(Problem details): I'd like every record written out again, exactly as it is.

#####

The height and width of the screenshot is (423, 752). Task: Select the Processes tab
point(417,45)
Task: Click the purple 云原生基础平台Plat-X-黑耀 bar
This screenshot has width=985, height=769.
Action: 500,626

#####

(Task output):
The height and width of the screenshot is (423, 752). Task: Select the Processes tab
point(417,45)
Task: Click the purple 云原生基础平台Plat-X-黑耀 bar
This screenshot has width=985, height=769.
Action: 500,626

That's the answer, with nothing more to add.